* _What to do_:
This task calls for every line of the material to be output verbatim.
#### Records for this task
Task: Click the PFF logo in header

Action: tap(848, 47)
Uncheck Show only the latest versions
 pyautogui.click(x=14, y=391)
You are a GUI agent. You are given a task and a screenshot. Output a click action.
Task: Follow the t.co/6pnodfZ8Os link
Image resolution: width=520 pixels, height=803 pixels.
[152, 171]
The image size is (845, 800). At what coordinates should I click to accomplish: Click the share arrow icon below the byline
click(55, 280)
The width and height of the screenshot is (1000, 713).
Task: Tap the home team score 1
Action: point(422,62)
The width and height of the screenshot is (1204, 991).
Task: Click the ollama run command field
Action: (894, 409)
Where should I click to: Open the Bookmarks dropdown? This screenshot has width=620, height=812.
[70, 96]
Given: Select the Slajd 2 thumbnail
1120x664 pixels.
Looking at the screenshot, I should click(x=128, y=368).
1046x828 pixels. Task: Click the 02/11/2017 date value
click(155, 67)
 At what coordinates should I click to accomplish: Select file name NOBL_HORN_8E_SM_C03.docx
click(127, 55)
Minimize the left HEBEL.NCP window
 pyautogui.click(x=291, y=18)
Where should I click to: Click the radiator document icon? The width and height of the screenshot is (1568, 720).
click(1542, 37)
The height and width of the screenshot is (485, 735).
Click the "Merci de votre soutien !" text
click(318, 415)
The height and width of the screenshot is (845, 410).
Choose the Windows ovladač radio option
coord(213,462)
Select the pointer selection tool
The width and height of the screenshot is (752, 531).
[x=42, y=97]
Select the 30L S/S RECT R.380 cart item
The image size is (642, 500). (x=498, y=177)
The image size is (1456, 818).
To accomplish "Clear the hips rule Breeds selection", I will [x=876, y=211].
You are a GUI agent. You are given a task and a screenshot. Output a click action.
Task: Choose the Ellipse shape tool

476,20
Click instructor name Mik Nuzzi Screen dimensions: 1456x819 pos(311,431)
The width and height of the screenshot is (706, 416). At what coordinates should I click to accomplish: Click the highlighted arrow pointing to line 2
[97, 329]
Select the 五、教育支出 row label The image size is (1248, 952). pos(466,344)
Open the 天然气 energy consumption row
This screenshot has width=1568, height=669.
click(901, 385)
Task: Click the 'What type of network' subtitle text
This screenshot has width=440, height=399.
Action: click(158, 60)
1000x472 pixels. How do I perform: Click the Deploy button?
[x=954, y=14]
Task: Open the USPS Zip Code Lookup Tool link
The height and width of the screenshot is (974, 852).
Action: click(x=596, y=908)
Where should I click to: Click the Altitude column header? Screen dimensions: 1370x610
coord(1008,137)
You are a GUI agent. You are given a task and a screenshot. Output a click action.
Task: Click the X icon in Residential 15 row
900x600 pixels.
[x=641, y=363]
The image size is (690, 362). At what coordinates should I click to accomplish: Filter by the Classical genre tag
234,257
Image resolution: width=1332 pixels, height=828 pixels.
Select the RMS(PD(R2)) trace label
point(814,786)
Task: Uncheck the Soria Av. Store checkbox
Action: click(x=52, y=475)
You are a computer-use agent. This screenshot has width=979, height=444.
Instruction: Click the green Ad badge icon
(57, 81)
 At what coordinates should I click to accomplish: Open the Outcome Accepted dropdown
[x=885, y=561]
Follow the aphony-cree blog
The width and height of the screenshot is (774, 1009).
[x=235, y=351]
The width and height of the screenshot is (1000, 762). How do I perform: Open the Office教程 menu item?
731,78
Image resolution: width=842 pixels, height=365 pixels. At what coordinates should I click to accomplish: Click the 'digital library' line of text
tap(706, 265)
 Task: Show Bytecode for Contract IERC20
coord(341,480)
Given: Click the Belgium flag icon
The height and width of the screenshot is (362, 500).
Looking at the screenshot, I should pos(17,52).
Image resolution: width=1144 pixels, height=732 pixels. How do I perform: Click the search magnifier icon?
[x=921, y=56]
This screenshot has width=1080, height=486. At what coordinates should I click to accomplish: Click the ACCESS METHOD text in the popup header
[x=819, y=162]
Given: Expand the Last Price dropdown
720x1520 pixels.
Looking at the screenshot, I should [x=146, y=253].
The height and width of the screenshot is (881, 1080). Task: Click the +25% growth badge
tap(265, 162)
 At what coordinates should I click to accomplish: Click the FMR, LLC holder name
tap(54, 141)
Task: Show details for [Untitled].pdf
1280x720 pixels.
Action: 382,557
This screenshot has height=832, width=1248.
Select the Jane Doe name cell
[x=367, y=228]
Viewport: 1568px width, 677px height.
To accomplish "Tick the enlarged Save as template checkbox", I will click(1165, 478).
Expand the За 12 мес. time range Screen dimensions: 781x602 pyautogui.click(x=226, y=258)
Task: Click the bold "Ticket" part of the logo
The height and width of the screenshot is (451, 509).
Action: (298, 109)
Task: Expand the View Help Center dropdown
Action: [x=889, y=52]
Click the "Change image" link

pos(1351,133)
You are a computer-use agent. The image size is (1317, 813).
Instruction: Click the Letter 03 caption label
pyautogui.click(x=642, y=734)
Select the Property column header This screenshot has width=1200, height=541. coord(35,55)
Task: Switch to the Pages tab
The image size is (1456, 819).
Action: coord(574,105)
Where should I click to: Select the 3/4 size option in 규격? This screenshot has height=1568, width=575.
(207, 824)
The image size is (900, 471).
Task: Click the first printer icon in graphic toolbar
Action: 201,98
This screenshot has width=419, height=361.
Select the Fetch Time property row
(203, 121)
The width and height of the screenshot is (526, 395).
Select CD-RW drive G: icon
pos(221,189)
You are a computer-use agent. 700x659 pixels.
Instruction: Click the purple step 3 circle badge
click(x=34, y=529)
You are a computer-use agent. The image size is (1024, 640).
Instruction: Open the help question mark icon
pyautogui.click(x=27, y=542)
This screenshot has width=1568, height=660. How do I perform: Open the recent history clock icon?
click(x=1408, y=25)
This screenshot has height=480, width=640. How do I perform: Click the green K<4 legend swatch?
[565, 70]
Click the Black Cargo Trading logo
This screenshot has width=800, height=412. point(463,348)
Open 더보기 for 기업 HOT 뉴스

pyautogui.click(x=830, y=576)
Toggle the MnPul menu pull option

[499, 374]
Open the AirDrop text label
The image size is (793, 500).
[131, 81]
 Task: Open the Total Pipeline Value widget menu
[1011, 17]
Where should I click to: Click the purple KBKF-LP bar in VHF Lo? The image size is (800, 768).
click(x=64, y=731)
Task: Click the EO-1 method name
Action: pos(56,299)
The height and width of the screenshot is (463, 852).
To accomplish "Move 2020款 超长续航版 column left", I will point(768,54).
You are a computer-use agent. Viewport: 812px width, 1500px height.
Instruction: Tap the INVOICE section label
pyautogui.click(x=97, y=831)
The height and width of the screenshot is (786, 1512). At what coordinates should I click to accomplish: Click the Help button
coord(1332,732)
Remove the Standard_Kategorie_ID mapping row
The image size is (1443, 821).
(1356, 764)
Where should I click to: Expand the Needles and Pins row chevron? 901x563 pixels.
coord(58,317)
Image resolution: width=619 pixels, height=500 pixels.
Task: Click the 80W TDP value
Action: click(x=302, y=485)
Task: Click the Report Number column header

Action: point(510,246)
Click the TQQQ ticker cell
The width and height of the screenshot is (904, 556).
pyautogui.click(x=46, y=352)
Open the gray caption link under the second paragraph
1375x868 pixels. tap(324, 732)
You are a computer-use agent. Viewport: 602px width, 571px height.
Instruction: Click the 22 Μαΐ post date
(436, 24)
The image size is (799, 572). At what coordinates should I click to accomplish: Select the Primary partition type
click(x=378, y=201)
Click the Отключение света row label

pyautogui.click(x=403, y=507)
########
* _Task solution_:
Task: Click the PFF logo in header

Action: tap(848, 47)
Uncheck Show only the latest versions
 pyautogui.click(x=14, y=391)
You are a GUI agent. You are given a task and a screenshot. Output a click action.
Task: Follow the t.co/6pnodfZ8Os link
Image resolution: width=520 pixels, height=803 pixels.
[152, 171]
The image size is (845, 800). At what coordinates should I click to accomplish: Click the share arrow icon below the byline
click(55, 280)
The width and height of the screenshot is (1000, 713).
Task: Tap the home team score 1
Action: point(422,62)
The width and height of the screenshot is (1204, 991).
Task: Click the ollama run command field
Action: (894, 409)
Where should I click to: Open the Bookmarks dropdown? This screenshot has width=620, height=812.
[70, 96]
Given: Select the Slajd 2 thumbnail
1120x664 pixels.
Looking at the screenshot, I should click(x=128, y=368).
1046x828 pixels. Task: Click the 02/11/2017 date value
click(155, 67)
 At what coordinates should I click to accomplish: Select file name NOBL_HORN_8E_SM_C03.docx
click(127, 55)
Minimize the left HEBEL.NCP window
 pyautogui.click(x=291, y=18)
Where should I click to: Click the radiator document icon? The width and height of the screenshot is (1568, 720).
click(1542, 37)
The height and width of the screenshot is (485, 735).
Click the "Merci de votre soutien !" text
click(318, 415)
The height and width of the screenshot is (845, 410).
Choose the Windows ovladač radio option
coord(213,462)
Select the pointer selection tool
The width and height of the screenshot is (752, 531).
[x=42, y=97]
Select the 30L S/S RECT R.380 cart item
The image size is (642, 500). (x=498, y=177)
The image size is (1456, 818).
To accomplish "Clear the hips rule Breeds selection", I will [x=876, y=211].
You are a GUI agent. You are given a task and a screenshot. Output a click action.
Task: Choose the Ellipse shape tool

476,20
Click instructor name Mik Nuzzi Screen dimensions: 1456x819 pos(311,431)
The width and height of the screenshot is (706, 416). At what coordinates should I click to accomplish: Click the highlighted arrow pointing to line 2
[97, 329]
Select the 五、教育支出 row label The image size is (1248, 952). pos(466,344)
Open the 天然气 energy consumption row
This screenshot has width=1568, height=669.
click(901, 385)
Task: Click the 'What type of network' subtitle text
This screenshot has width=440, height=399.
Action: click(158, 60)
1000x472 pixels. How do I perform: Click the Deploy button?
[x=954, y=14]
Task: Open the USPS Zip Code Lookup Tool link
The height and width of the screenshot is (974, 852).
Action: click(x=596, y=908)
Where should I click to: Click the Altitude column header? Screen dimensions: 1370x610
coord(1008,137)
You are a GUI agent. You are given a task and a screenshot. Output a click action.
Task: Click the X icon in Residential 15 row
900x600 pixels.
[x=641, y=363]
The image size is (690, 362). At what coordinates should I click to accomplish: Filter by the Classical genre tag
234,257
Image resolution: width=1332 pixels, height=828 pixels.
Select the RMS(PD(R2)) trace label
point(814,786)
Task: Uncheck the Soria Av. Store checkbox
Action: click(x=52, y=475)
You are a computer-use agent. This screenshot has width=979, height=444.
Instruction: Click the green Ad badge icon
(57, 81)
 At what coordinates should I click to accomplish: Open the Outcome Accepted dropdown
[x=885, y=561]
Follow the aphony-cree blog
The width and height of the screenshot is (774, 1009).
[x=235, y=351]
The width and height of the screenshot is (1000, 762). How do I perform: Open the Office教程 menu item?
731,78
Image resolution: width=842 pixels, height=365 pixels. At what coordinates should I click to accomplish: Click the 'digital library' line of text
tap(706, 265)
 Task: Show Bytecode for Contract IERC20
coord(341,480)
Given: Click the Belgium flag icon
The height and width of the screenshot is (362, 500).
Looking at the screenshot, I should pos(17,52).
Image resolution: width=1144 pixels, height=732 pixels. How do I perform: Click the search magnifier icon?
[x=921, y=56]
This screenshot has width=1080, height=486. At what coordinates should I click to accomplish: Click the ACCESS METHOD text in the popup header
[x=819, y=162]
Given: Expand the Last Price dropdown
720x1520 pixels.
Looking at the screenshot, I should [x=146, y=253].
The height and width of the screenshot is (881, 1080). Task: Click the +25% growth badge
tap(265, 162)
 At what coordinates should I click to accomplish: Click the FMR, LLC holder name
tap(54, 141)
Task: Show details for [Untitled].pdf
1280x720 pixels.
Action: 382,557
This screenshot has height=832, width=1248.
Select the Jane Doe name cell
[x=367, y=228]
Viewport: 1568px width, 677px height.
To accomplish "Tick the enlarged Save as template checkbox", I will click(1165, 478).
Expand the За 12 мес. time range Screen dimensions: 781x602 pyautogui.click(x=226, y=258)
Task: Click the bold "Ticket" part of the logo
The height and width of the screenshot is (451, 509).
Action: (298, 109)
Task: Expand the View Help Center dropdown
Action: [x=889, y=52]
Click the "Change image" link

pos(1351,133)
You are a computer-use agent. The image size is (1317, 813).
Instruction: Click the Letter 03 caption label
pyautogui.click(x=642, y=734)
Select the Property column header This screenshot has width=1200, height=541. coord(35,55)
Task: Switch to the Pages tab
The image size is (1456, 819).
Action: coord(574,105)
Where should I click to: Select the 3/4 size option in 규격? This screenshot has height=1568, width=575.
(207, 824)
The image size is (900, 471).
Task: Click the first printer icon in graphic toolbar
Action: 201,98
This screenshot has width=419, height=361.
Select the Fetch Time property row
(203, 121)
The width and height of the screenshot is (526, 395).
Select CD-RW drive G: icon
pos(221,189)
You are a computer-use agent. 700x659 pixels.
Instruction: Click the purple step 3 circle badge
click(x=34, y=529)
You are a computer-use agent. The image size is (1024, 640).
Instruction: Open the help question mark icon
pyautogui.click(x=27, y=542)
This screenshot has width=1568, height=660. How do I perform: Open the recent history clock icon?
click(x=1408, y=25)
This screenshot has height=480, width=640. How do I perform: Click the green K<4 legend swatch?
[565, 70]
Click the Black Cargo Trading logo
This screenshot has width=800, height=412. point(463,348)
Open 더보기 for 기업 HOT 뉴스

pyautogui.click(x=830, y=576)
Toggle the MnPul menu pull option

[499, 374]
Open the AirDrop text label
The image size is (793, 500).
[131, 81]
 Task: Open the Total Pipeline Value widget menu
[1011, 17]
Where should I click to: Click the purple KBKF-LP bar in VHF Lo? The image size is (800, 768).
click(x=64, y=731)
Task: Click the EO-1 method name
Action: pos(56,299)
The height and width of the screenshot is (463, 852).
To accomplish "Move 2020款 超长续航版 column left", I will point(768,54).
You are a computer-use agent. Viewport: 812px width, 1500px height.
Instruction: Tap the INVOICE section label
pyautogui.click(x=97, y=831)
The height and width of the screenshot is (786, 1512). At what coordinates should I click to accomplish: Click the Help button
coord(1332,732)
Remove the Standard_Kategorie_ID mapping row
The image size is (1443, 821).
(1356, 764)
Where should I click to: Expand the Needles and Pins row chevron? 901x563 pixels.
coord(58,317)
Image resolution: width=619 pixels, height=500 pixels.
Task: Click the 80W TDP value
Action: click(x=302, y=485)
Task: Click the Report Number column header

Action: point(510,246)
Click the TQQQ ticker cell
The width and height of the screenshot is (904, 556).
pyautogui.click(x=46, y=352)
Open the gray caption link under the second paragraph
1375x868 pixels. tap(324, 732)
You are a computer-use agent. Viewport: 602px width, 571px height.
Instruction: Click the 22 Μαΐ post date
(436, 24)
The image size is (799, 572). At what coordinates should I click to accomplish: Select the Primary partition type
click(x=378, y=201)
Click the Отключение света row label

pyautogui.click(x=403, y=507)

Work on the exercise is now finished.